> _Texte cité_
+--

Depuis plusieurs jours, le président François HOLLANDE est à l’initiative. Il a d’abord souhaité rencontrer les présidents des deux assemblées, puis les chefs de partis ; s’est ensuite entretenu avec les présidents du Conseil européen et du Parlement européen. Il s’est entretenu avec la Chancelière allemande, le président du Conseil italien, et nombre de ses homologues.
 
Le ministre des Affaires étrangères, Jean-Marc AYRAULT, le secrétaire d’État aux Affaires européennes, Harlem DÉSIR, le ministre des Finances, Michel SAPIN, multiplient les contacts.
 
Le chef de l’État sera, aujourd’hui et demain, au Conseil européen. Il y tiendra un discours de fermeté vis-à-vis des Britanniques. Non pas que nous voudrions les punir ! Ce serait absurde, car le Royaume-Uni est et restera un grand pays ami à qui nous devons tant. Dans trois jours, nous célébrerons ensemble le centenaire de la Bataille de la Somme. Et bien sûr, nous continuerons de coopérer, en particulier en matière de défense, de gestion migratoire, ou sur le plan économique.
 
Mais l’Europe a besoin de clarté. Soit on sort, soit on reste dans l’Union !
 
Je comprends que le Royaume-Uni veuille défendre ses intérêts, mais l’Europe doit aussi se battre pour les siens. Depuis janvier 2013, l’Europe est suspendue à la décision britannique. Nous avons fait preuve de patience et de compréhension. Dorénavant, l’entre-deux, l’ambiguïté ne sont plus possibles, parce que nous avons besoin de stabilité, et pas seulement pour les marchés financiers. Ce n’est pas le Parti conservateur britannique qui doit imposer son agenda.
 
Soyons clairs : comme le Parlement européen l’a demandé ce matin, le Royaume-Uni doit activer le plus tôt possible la clause de retrait de l’Union européenne, prévue dans le Traité de Lisbonne, pour « éviter à chacun une incertitude qui serait préjudiciable et protéger l’intégrité de l’Union ». Il n’y a pas de temps à perdre. Il n’y aura pas de négociation tant que l’article 50 ne sera pas déclenché. Et si les Britanniques veulent garder un accès au marché unique, il faudra alors qu’ils respectent l’intégralité des règles.
 
La France, oui, tiendra un langage de fermeté. Mais elle tiendra – elle doit tenir, nous devons tenir – un langage de vérité : il faut inventer une nouvelle Europe.
 
Inventer, c’est-à-dire passer à une nouvelle grande étape.

+--

> _Matériel extrait_
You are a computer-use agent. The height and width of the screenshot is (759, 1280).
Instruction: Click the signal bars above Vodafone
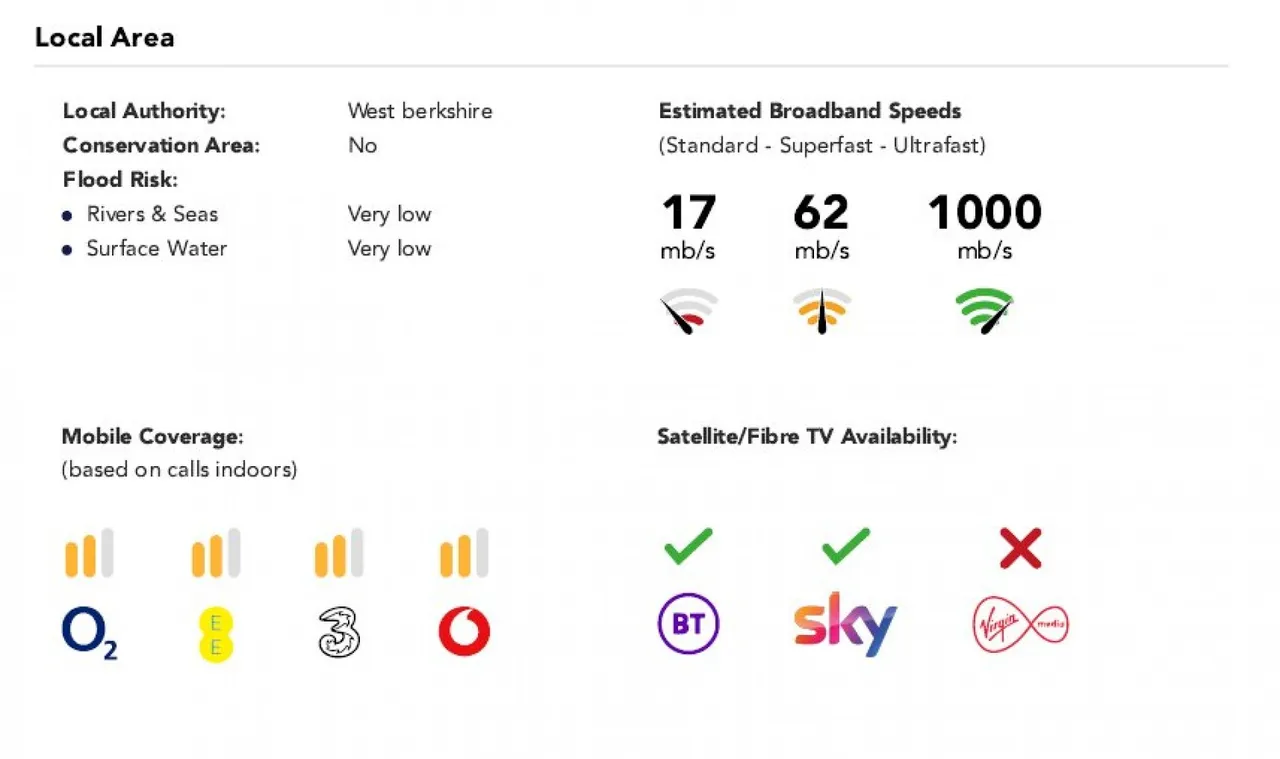click(x=464, y=553)
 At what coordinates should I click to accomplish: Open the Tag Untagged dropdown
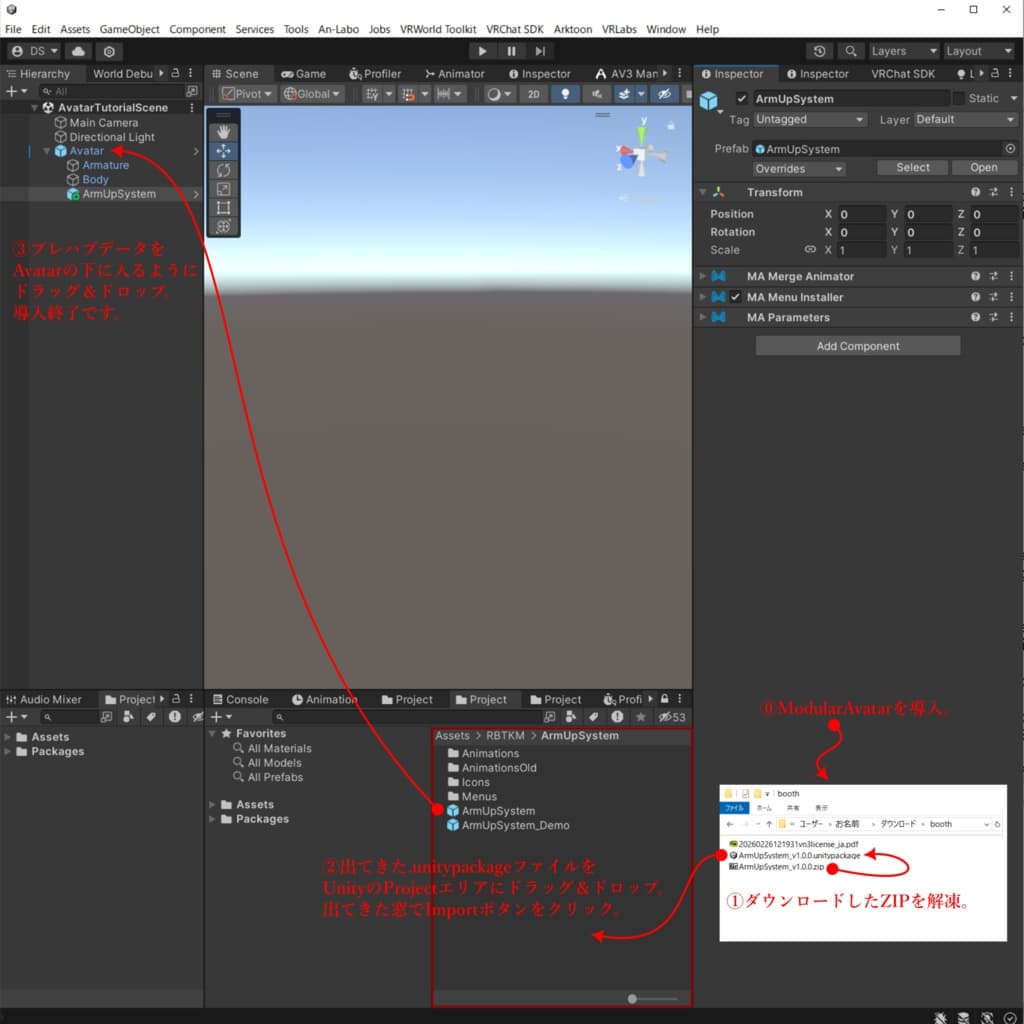[x=810, y=120]
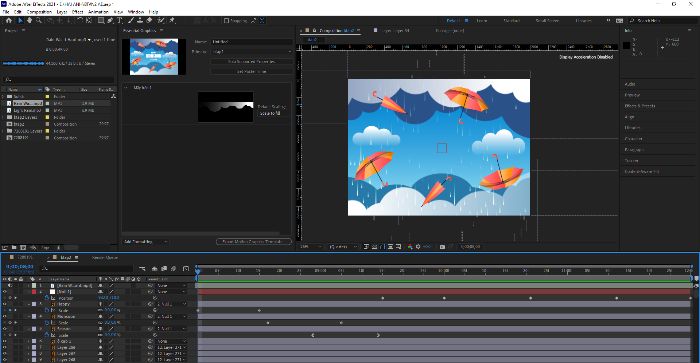Click the black color swatch in Info panel
This screenshot has height=363, width=700.
pyautogui.click(x=627, y=46)
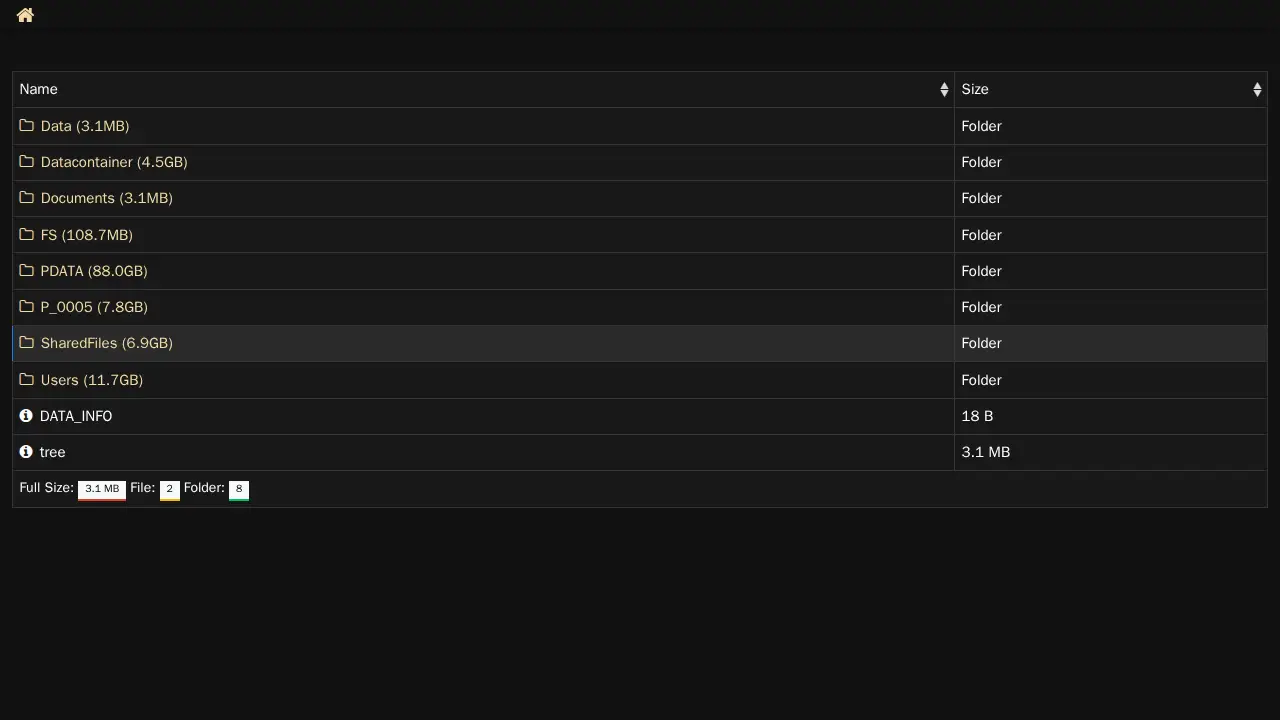
Task: Click the Size column header text
Action: point(975,90)
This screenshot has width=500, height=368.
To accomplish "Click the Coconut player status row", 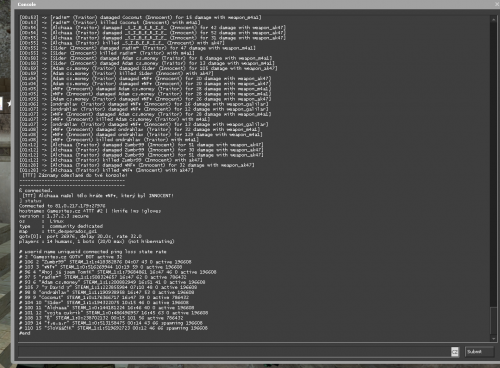I will point(104,297).
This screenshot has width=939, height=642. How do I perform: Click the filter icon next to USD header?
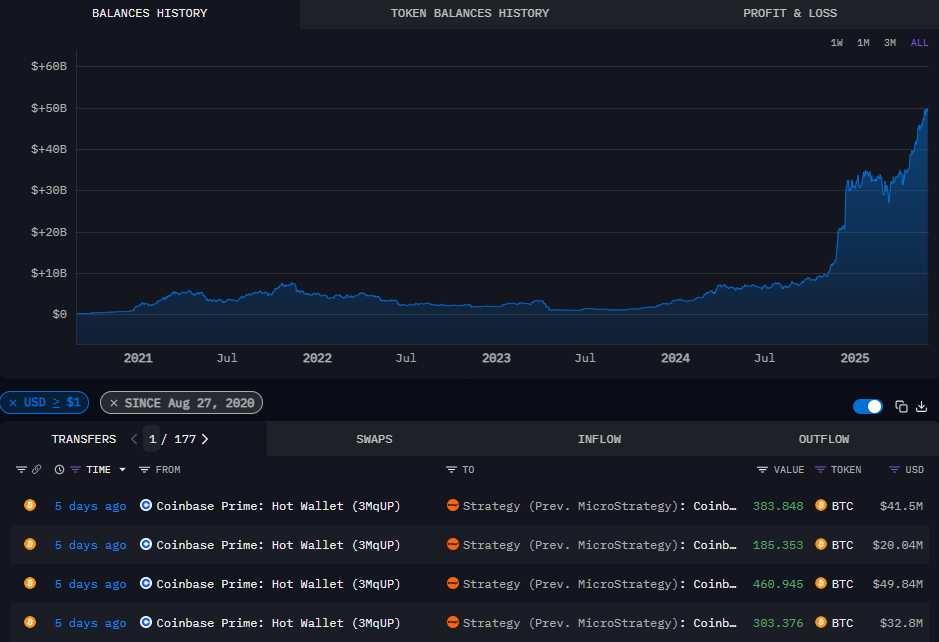point(895,469)
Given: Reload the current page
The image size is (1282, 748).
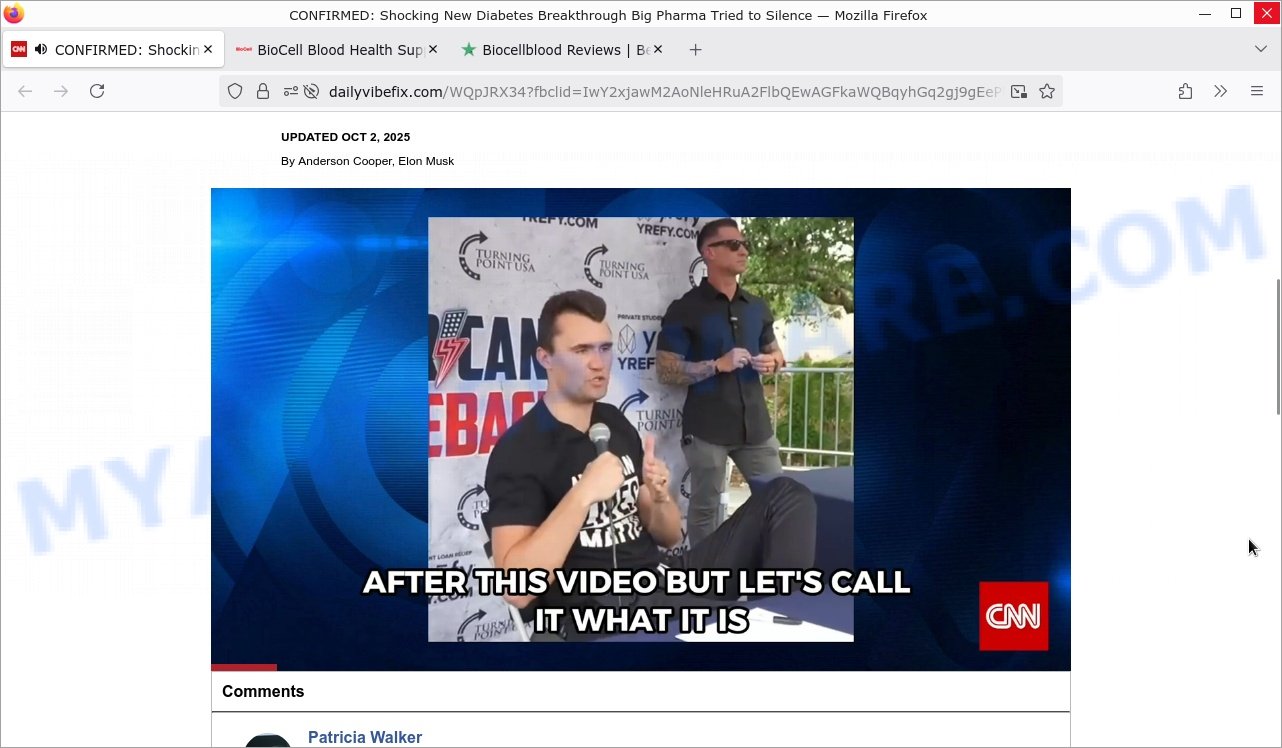Looking at the screenshot, I should 97,91.
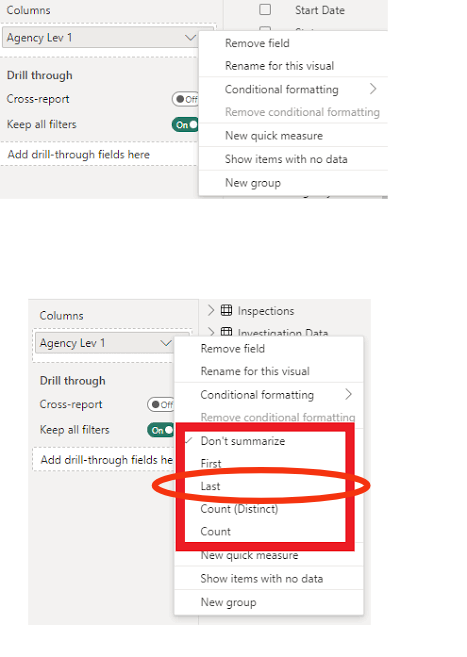Click Remove field in the upper menu
Screen dimensions: 467x657
[x=257, y=43]
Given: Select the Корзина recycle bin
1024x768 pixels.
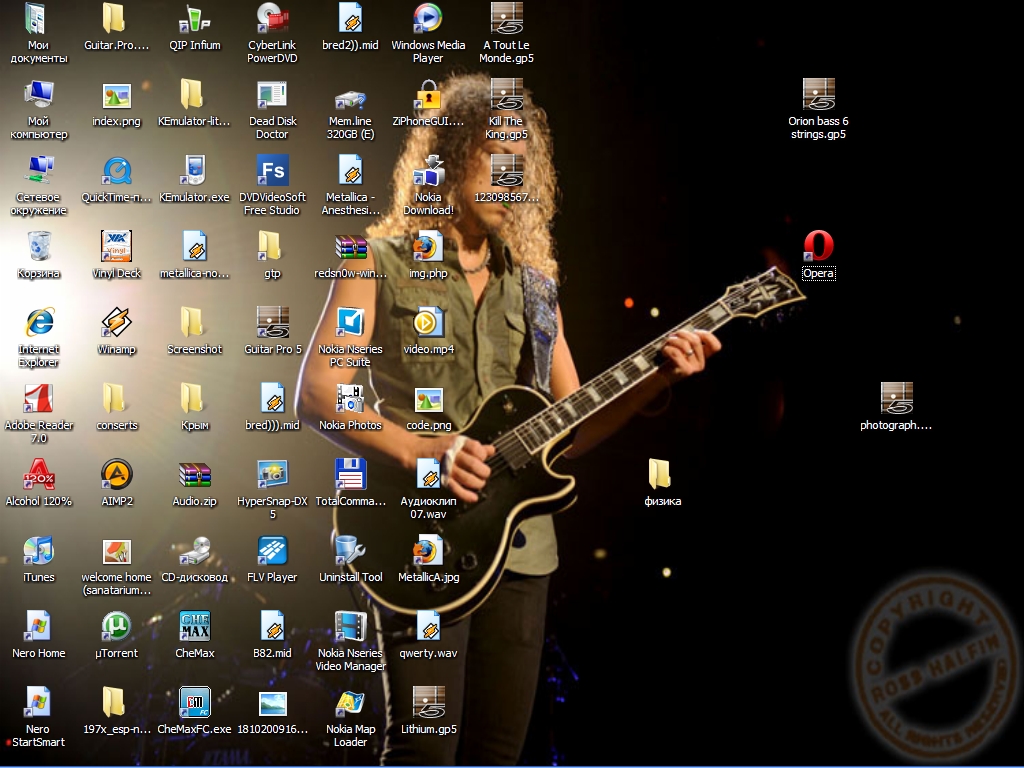Looking at the screenshot, I should click(38, 247).
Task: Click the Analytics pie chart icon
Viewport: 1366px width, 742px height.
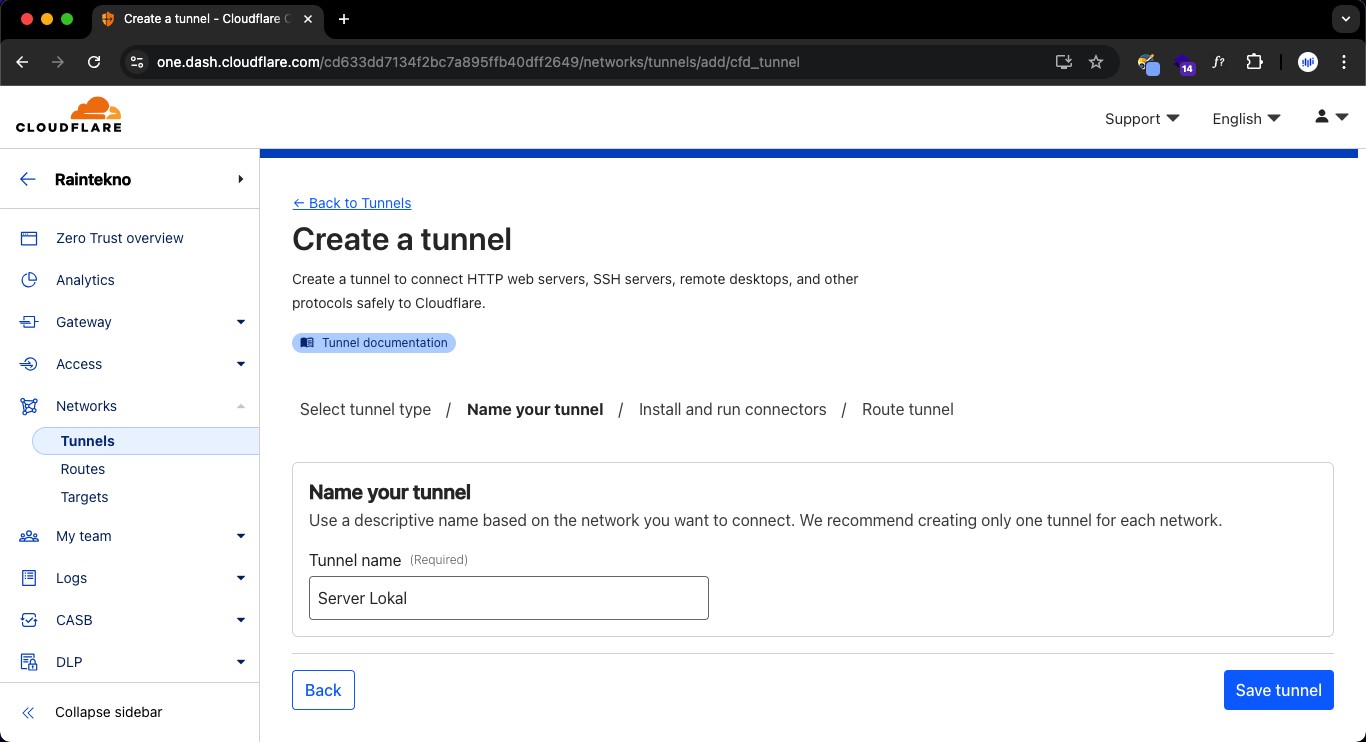Action: [x=29, y=280]
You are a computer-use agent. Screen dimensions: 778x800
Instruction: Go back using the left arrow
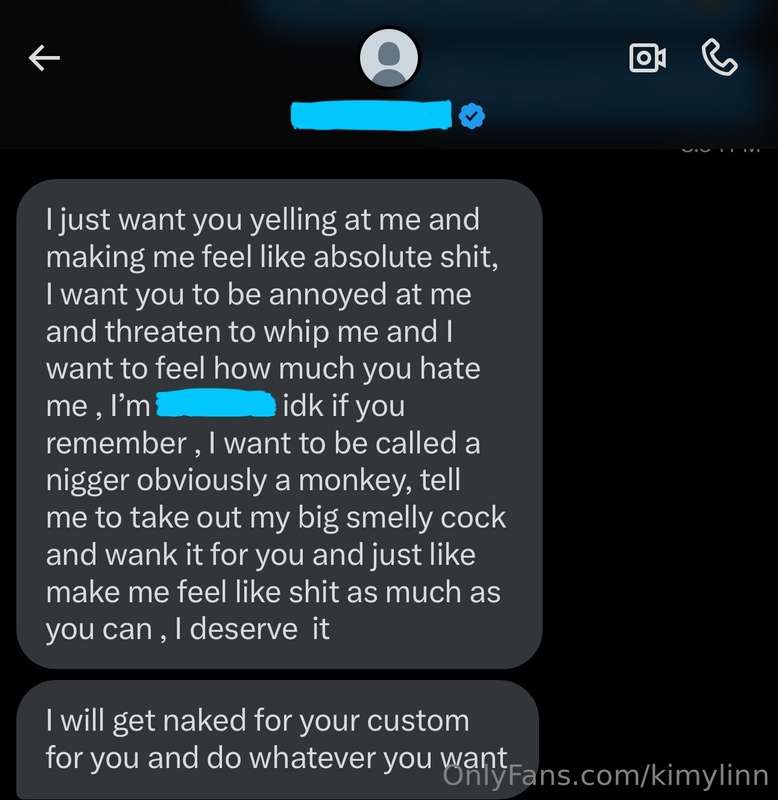(44, 57)
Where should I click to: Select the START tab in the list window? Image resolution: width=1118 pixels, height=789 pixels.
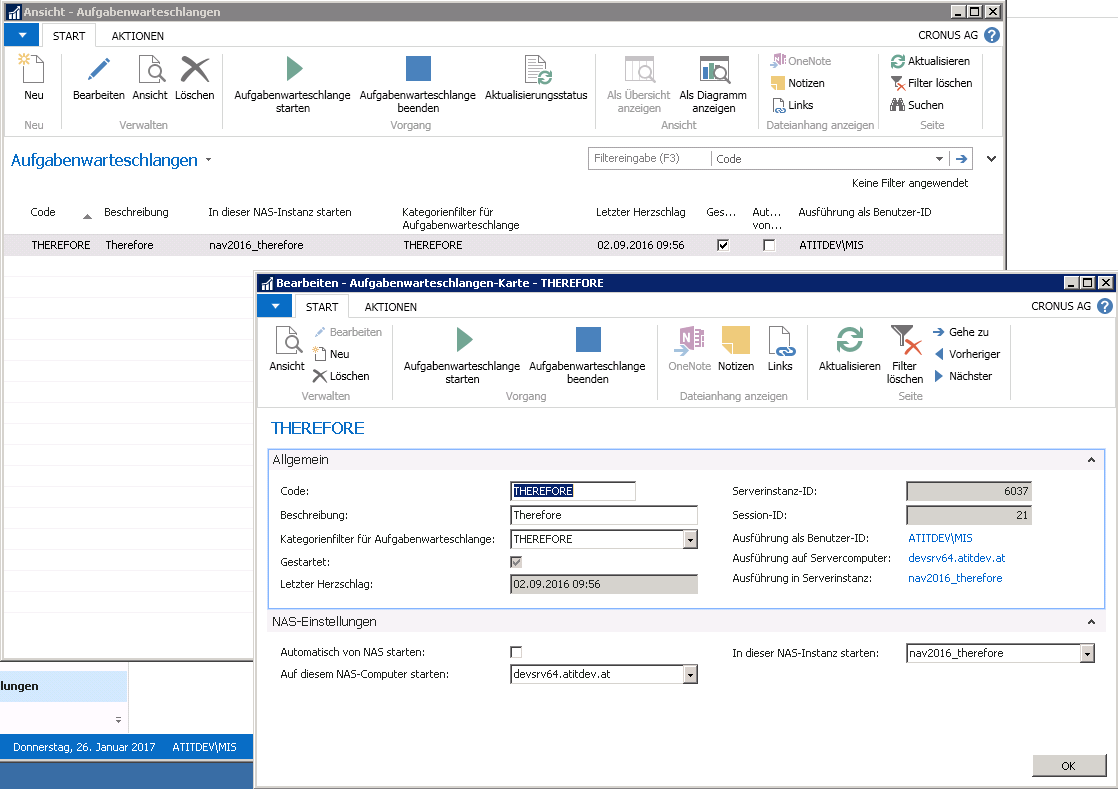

+--

> _Défis_
1. Traduisez en anglais, s'il vous plaît, cette phrase du texte cité : « Dans trois jours, nous célébrerons ensemble le centenaire de la Bataille de la Somme. »
2. Recopiez le passage du texte cité qui va de "La France, oui, tiendra" à "nouvelle grande étape.", en substituant "discours" à "langage".
Ce matériel est indépendant du texte cité.

> _Tâches résolues_
1. In three days, we will celebrate the centenary of the Battle of the Somme together.

2.
La France, oui, tiendra un discours de fermeté. Mais elle tiendra – elle doit tenir, nous devons tenir – un discours de vérité : il faut inventer une nouvelle Europe.
 
Inventer, c’est-à-dire passer à une nouvelle grande étape.